## DOCUMENT EXTRACT:
>>>

A related strategic and operational disadvantage that Mearsheimer and Walt fail to recognize is the presumption that U.S. forces will have the capability to regain access to key regions during crises. Offshore balancing places our forces back at home, far from future flashpoints. The further one distances U.S. capabilities from its interests in critical regions of the world, the slower and harder it is to make an effective response.
Having abandoned Asia or the Middle East, returning after being absent for some time is not a matter of simply sailing back. Having unburdened ourselves of forward stationed forces and basing, port and airfield infrastructure will be needed to deploy forces at great distances, we should be more realistic about the time and cost involved in generating combat power overseas in the absence of access. Regaining access and bringing forces to bear will be harder and take longer for future U.S. Presidents under such a strategy. Embedded in OSB is the notion that American credibility, commitment and capabilities can be “surged” at will. That’s not how the world works. More likely, our perceived detachment would undercut U.S. crisis management actions and our diplomacy. Certainly, it would make U.S. policy actions reactive and belated.
My preferred alternative to OSB was published in Orbis several years ago. This option, which I deliberately titled “Forward Partnership,” rejects OSB’s assumptions, its reactive character, and reduces the distance it puts between the U.S. and its friends. This strategy accepts that unilateral action in this century is a bankrupt method and that alliances and multilateral responses are in our interests. This strategy embraces the need to engage broadly with designated partners and friends to preserve regional stability without extensive forward-stationed forces. As suggested by the name, this strategy operates forward with alliances and partners to leverage cooperative and preventive actions to preclude conflicts before they occur. It uses forward-deployed naval power and Special Operations Force assets to generate and sustain preventive actions and promote true partnerships (vice dependencies). The strategy focuses on critical national interests in the global commons, ensuring access to critical markets and resources, for ourselves and our partners. Rather than husbanding our forces ashore in California or Norfolk this strategy is forward with our partners, retaining our regional access, our influence, and our interoperability with our friends. Far better than detachment, this strategy is more reassuring and actually balances. It also provides a flexible deterrent posture that is able to move where and when needed. This element, flexible presence without costly stationary posture, is a far better tool for balancing than what Mearsheimer and Walt offer.
In short, OSB–as presented by academics–is less of a strategy about how to secure U.S. interests more efficiently, and is more of a dodge. As presented, it is not a strategy that advances our core interests. Overall, this strategic approach cedes the initiative and our national interests to another power until that power, a friend or foe, takes actions that we deem unacceptable. There is something to be said for restricting imperial overstretch and for calibrating U.S. interests with greater discipline, but sacrificing U.S. leadership and contributions to global stability is simply a retreat, and one that is ill-timed.

<<<

## REQUIRED TASKS:
[A] Transcribe the offshore balancing passage, copying everything from "In short, OSB–as" down to "that is ill-timed.".
[B] Go on with the passage on offshore balancing, starting after its final sentence.

## ENTRIES SHOWN:
>>>

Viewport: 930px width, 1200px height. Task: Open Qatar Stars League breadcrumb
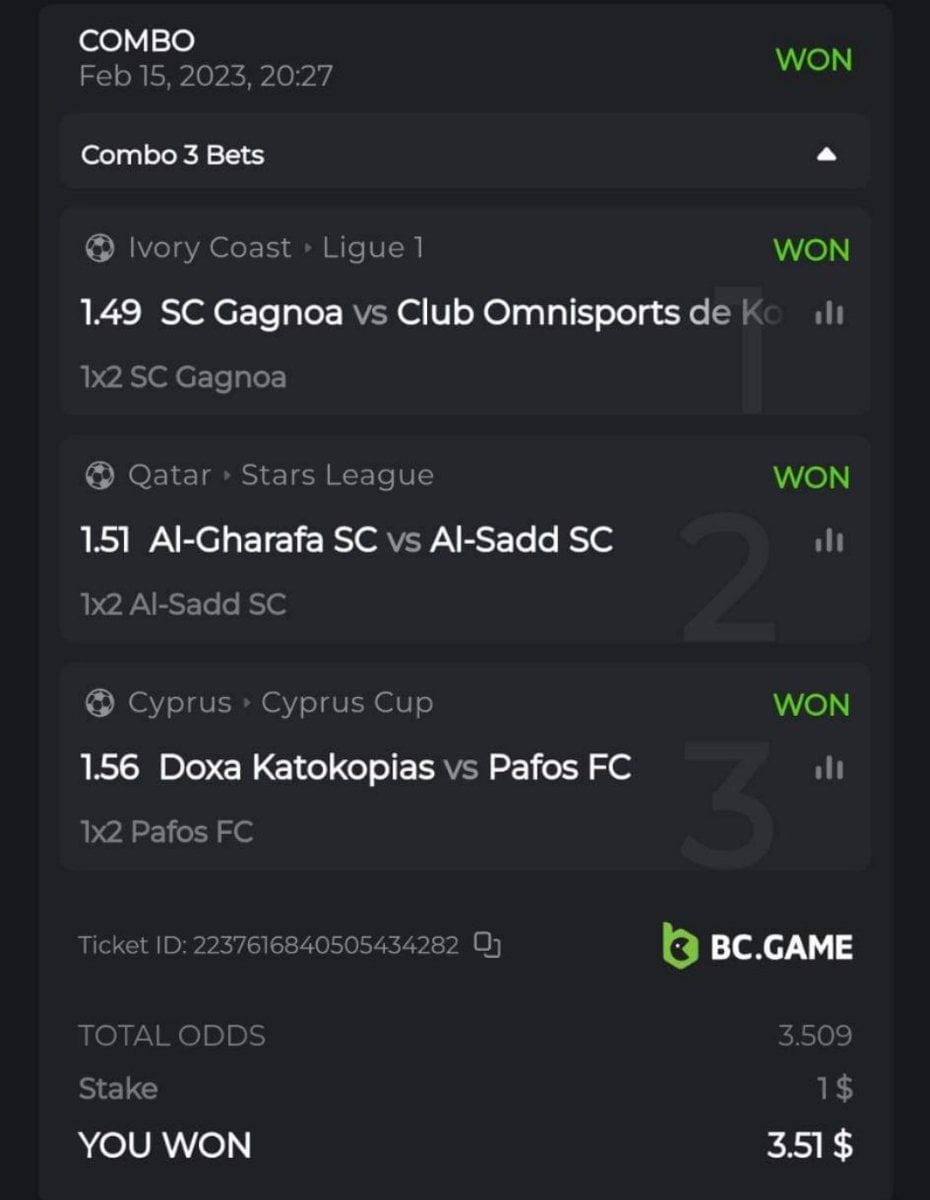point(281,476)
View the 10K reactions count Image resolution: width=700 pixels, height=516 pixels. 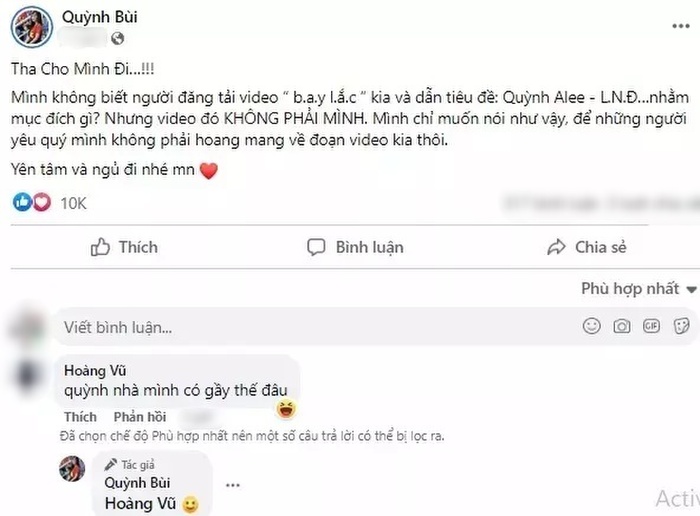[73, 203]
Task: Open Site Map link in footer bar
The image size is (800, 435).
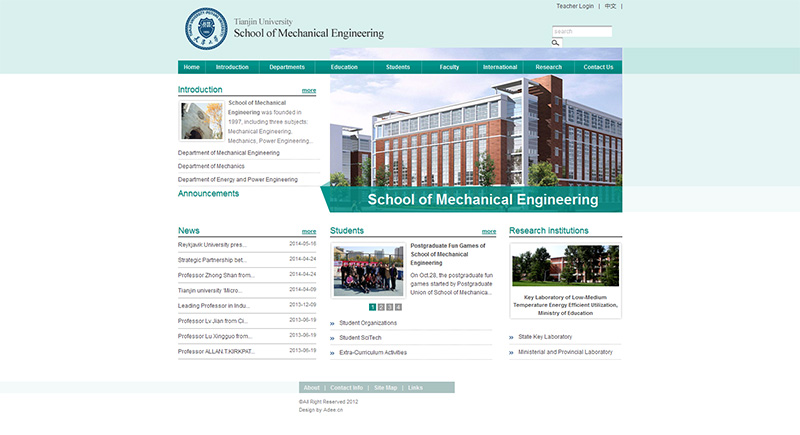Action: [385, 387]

<<<
>>>

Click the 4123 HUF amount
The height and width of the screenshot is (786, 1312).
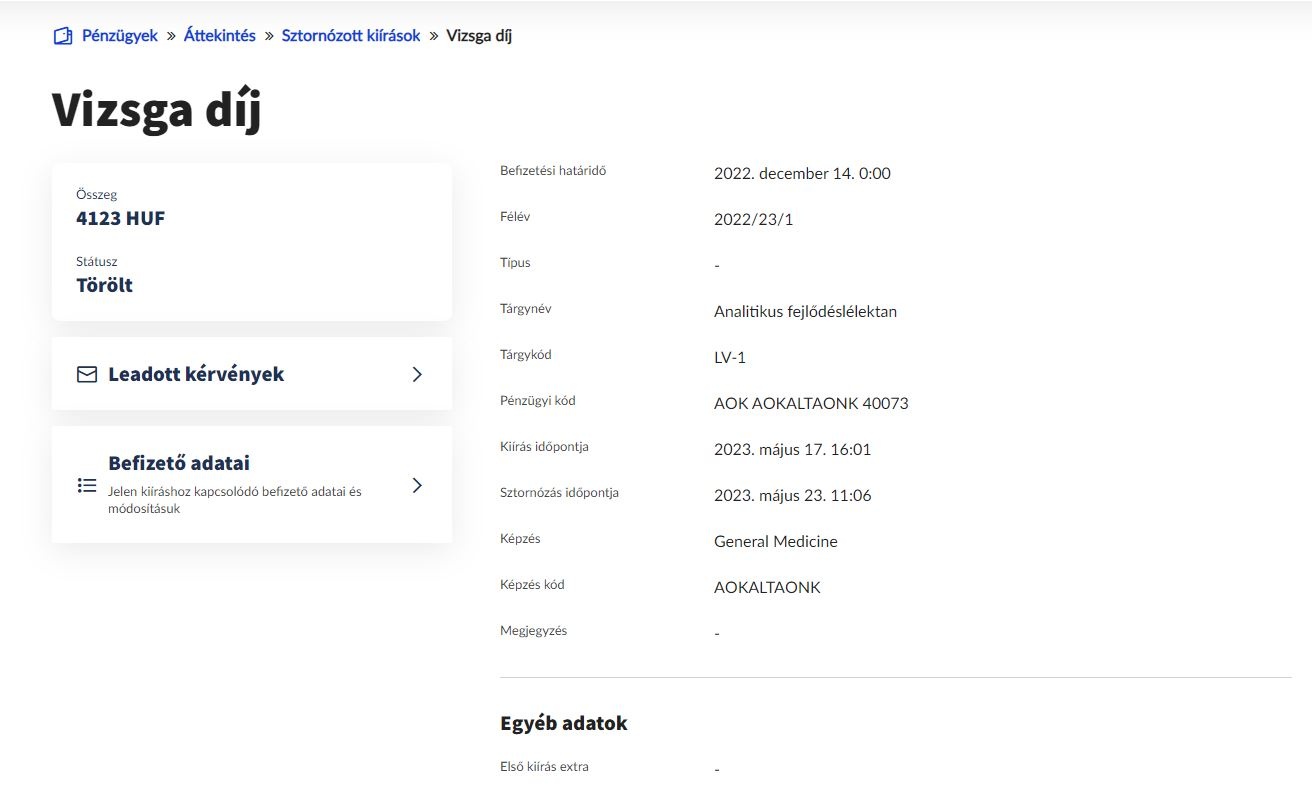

<<<

## FINAL RESULTS:
[A]
In short, OSB–as presented by academics–is less of a strategy about how to secure U.S. interests more efficiently, and is more of a dodge. As presented, it is not a strategy that advances our core interests. Overall, this strategic approach cedes the initiative and our national interests to another power until that power, a friend or foe, takes actions that we deem unacceptable. There is something to be said for restricting imperial overstretch and for calibrating U.S. interests with greater discipline, but sacrificing U.S. leadership and contributions to global stability is simply a retreat, and one that is ill-timed.

[B]
If there was a strategy destined to accelerate the unraveling of world order, and the establishment of the United States as accelerator to the demise of global stability, this is it. Certainly, in the face of rising revisionist powers and constrained resources, we should not ignore the value of collective security. Surely, as Jakub Grygiel has persuasively argued, we can do more to arm our allies along the frontiers of freedom. Nor should we shrink from the embattled peripheral countries where allies and partners are particularly vulnerable and where collective defense is needed to stand up to coercive states.
If adopted at this point in history, OSB would just represent another distinct step toward the disintegration of Europe and the alliance structure that has underwritten peace and prosperity for the last generation. Rather than husband U.S. resources, it abdicates our leadership position, abandons friends and allies, and dismisses our ability to shape events. On one hand it minimizes the possibility of making foreign policy mistakes and eliminates entanglements. But it only does that by increasing instability however, and ensures that U.S. forces will arrive belatedly and at a disadvantage. We need a strategy that avoids being the Crusader State, without abandoning friends and encouraging opponents. This strategy reenacts the myths of Splendid Isolation that some British policy makers mistook for strategy in the last century. Mearsheimer and Walt’s version, one we might call Delighted Detachment, would be an even worse disaster.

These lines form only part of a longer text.